08 mmol and 50 ml of styrene were added, and a polymerization reaction was carried out at 50 ° C. for 2 hours. After completion of the reaction, the product was washed with a hydrochloric acid-methanol mixed solution to decompose and remove the catalyst component, and dried to obtain a polymer. Then, the polymer was extracted with methyl ethyl ketone using a Soxhlet extractor, and an extraction residue (MIP) of 98.0% was obtained. The weight average molecular weight of the obtained polymer was 1.45 million and the number average molecular weight was 662,000. This polymer was confirmed to be a polystyrene having a syndiotactic structure by melting point and ¹³ C-NMR measurement.
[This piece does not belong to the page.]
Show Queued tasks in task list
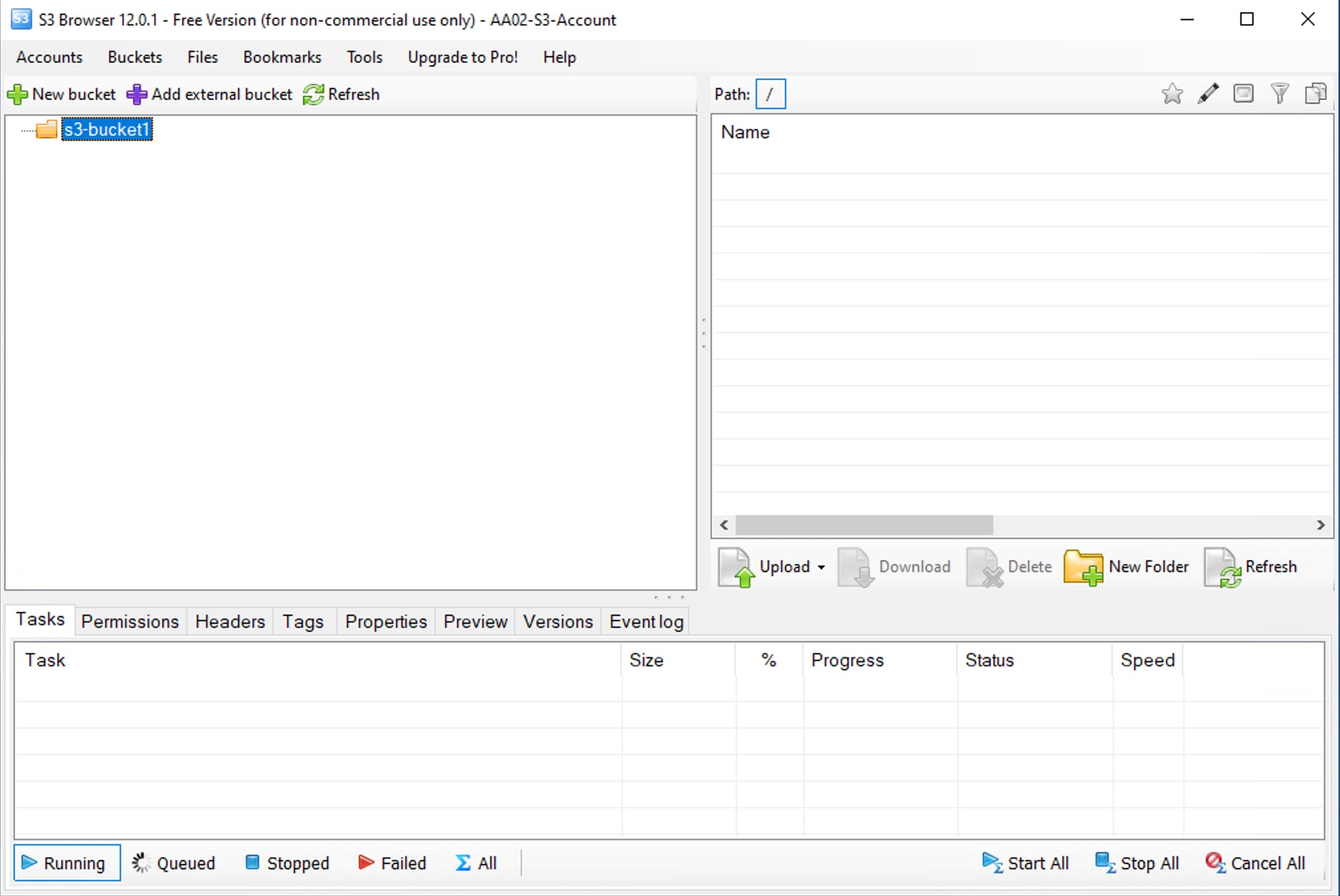 coord(174,862)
Table 2 shows the conversion rate, yield, extraction residue (MIP), weight average molecular weight (M _W ) and number average molecular weight (M _W ) of polystyrene obtained in each example.

[Effect of the Invention] As described above, the catalyst of the present invention has a remarkably high activity. Therefore, if a styrene-based monomer is polymerized using this catalyst, a styrene-based polymer with high syndiotacticity can be efficiently produced.
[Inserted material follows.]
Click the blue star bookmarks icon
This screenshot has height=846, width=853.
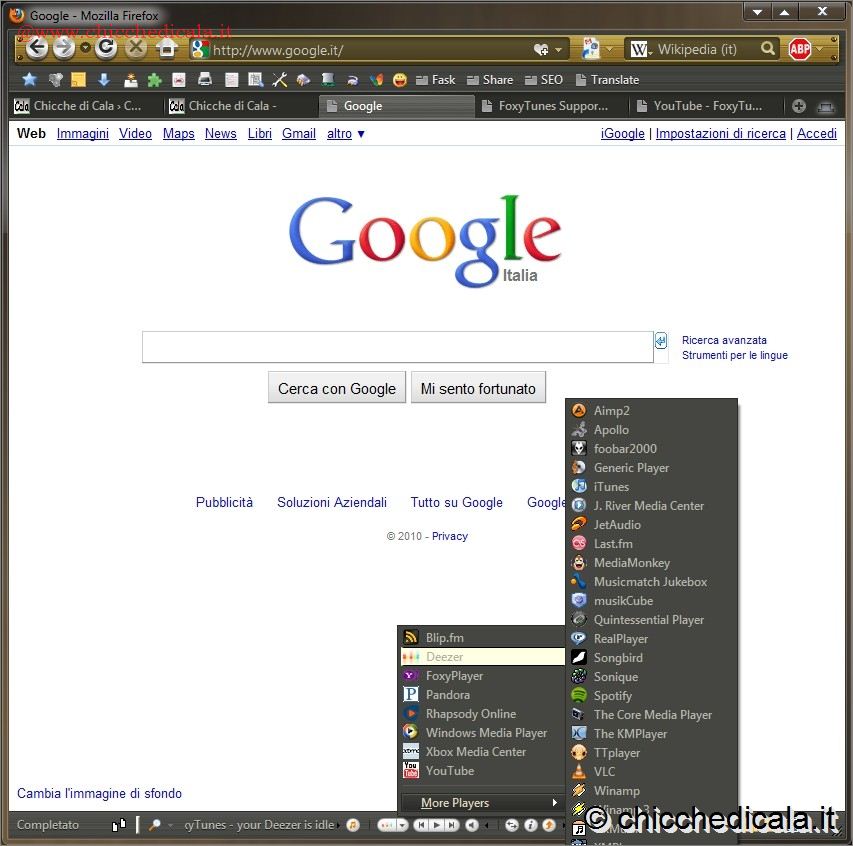tap(29, 80)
The syndiotactic styrene-based polymer thus obtained has excellent physical properties such as heat resistance and chemical resistance, and is widely and effectively used in various applications.

Claims (3)

[Claims] (A) General formula TiRXYZ [wherein R represents a cyclopentadienyl group, a substituted cyclopentadienyl group or an indenyl group, and X, Y and Z each independently have 1 to 12 carbon atoms. Alkyl group, C1-12
Alkoxy group, aryl group having 6 to 20 carbon atoms, 6 carbon atoms
Represents an aryloxy group having 20 to 20 carbon atoms, an arylalkyl group having 6 to 20 carbon atoms, or halogen. Titanium compound and represented by] (B) a contact product of trimethylaluminum and water, aluminum observed by proton nuclear magnetic resonance absorption method - methyl (Al-CH ₃₎ methyl proton signal region based on binding A catalyst for producing a styrene-based polymer, which comprises a contact product having a high magnetic field component of 50% or less. 2. The high magnetic field component in the methyl proton signal region based on the aluminum-methyl group (Al—CH ₃ ) bond observed by the proton nuclear magnetic resonance absorption method is 2.35 ppm of the methyl proton of toluene under the toluene solvent measurement conditions. The catalyst for producing a styrenic polymer according to claim 1, which has a standard of -0.1 to -0.5 ppm. 3. A method for producing a styrene-based polymer, which comprises using the catalyst according to claim 1 in polymerizing styrene and / or a styrene derivative.